In the spirit of the season, do indulge in your favorite frappe drinks, but be mindful of the added sugars that raise calories to skyrocketing amounts. Coffee companies like Starbucks, Coffee Bean & Tea Leaf and Tim Horton's have nutrition guides so you can see clearly what you're sipping.
Mind The Sugar
A Grande-sized (16 ounces) Café Americano comes with 225 mg caffeine, zero grams of sugar, zero grams of total fat, all for a total of 15 calories. While there are people who like to take their coffee black, some people pile on the sugar and milk. One teaspoon of sugar has 16 calories and most people aren't content with just one. Two tablespoons of half and half come with 40 additional calories and many people even pour in half a cup.

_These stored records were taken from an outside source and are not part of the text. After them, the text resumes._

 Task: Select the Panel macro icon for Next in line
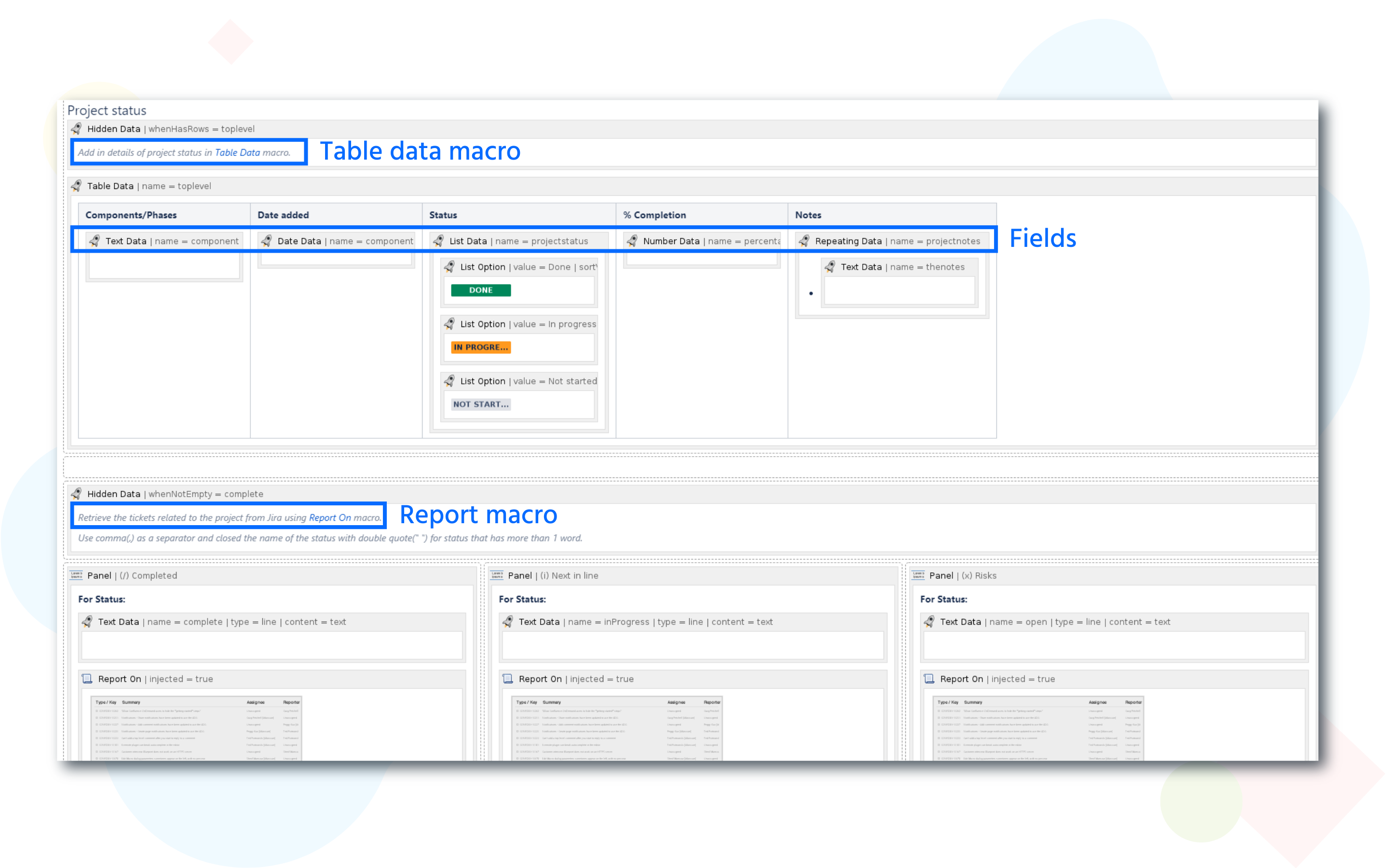point(497,575)
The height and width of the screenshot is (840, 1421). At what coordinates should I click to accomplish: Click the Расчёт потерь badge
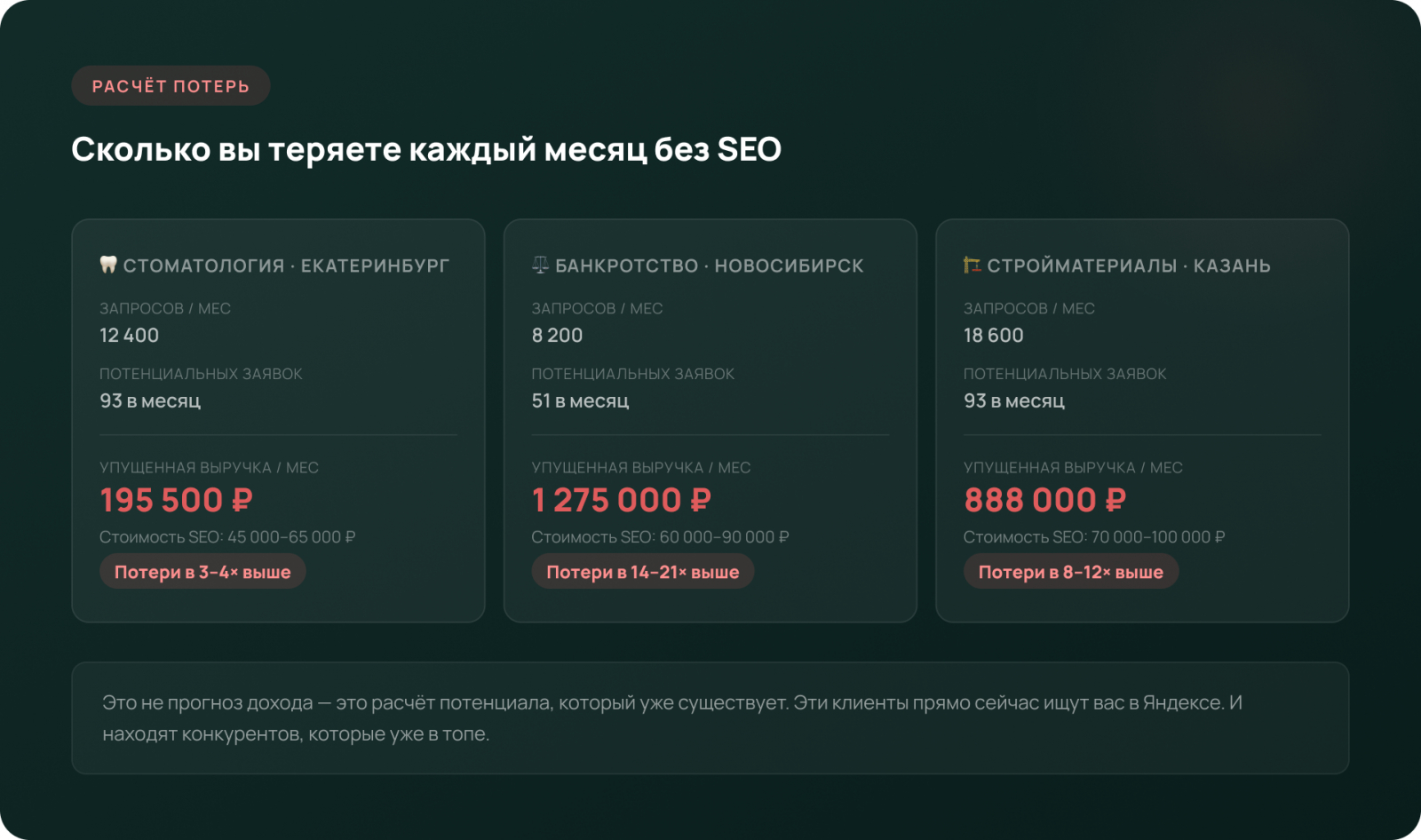pyautogui.click(x=171, y=86)
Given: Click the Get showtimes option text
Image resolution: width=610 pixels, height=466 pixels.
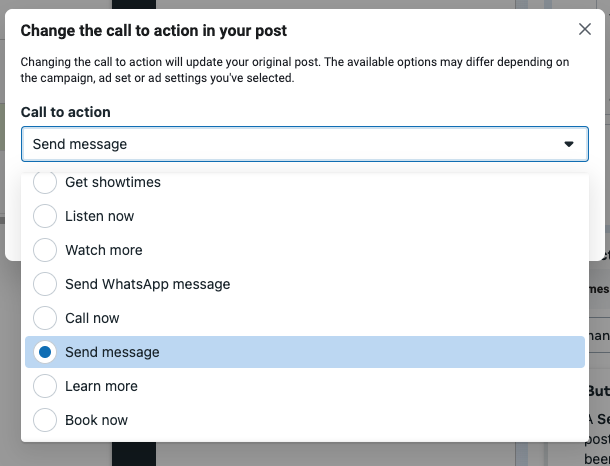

Stevia is a good, no-calorie alternative to refined sugar. The purified stevia extract is up to 300 times sweeter than ordinary sugar, enabling people use very little to sweeten a cup of coffee.
Spice Up Your Cup
Coffee purists take their coffee black – no sugar, no cream. But if you do like additional taste dimensions in your cup, try sprinkling a bit of iron-rich cinnamon, which helps in stabilizing blood sugar and lowering bad cholesterol levels. Ground nutmeg is good for the digestive system, while cardamom has anti-carcinogenic and anti-depressant qualities. A fan favorite addition to coffee is unsweetened cocoa powder, one teaspoon of it is packed with up to 9 percent of the recommended daily consumption of zinc, magnesium, iron and manganese.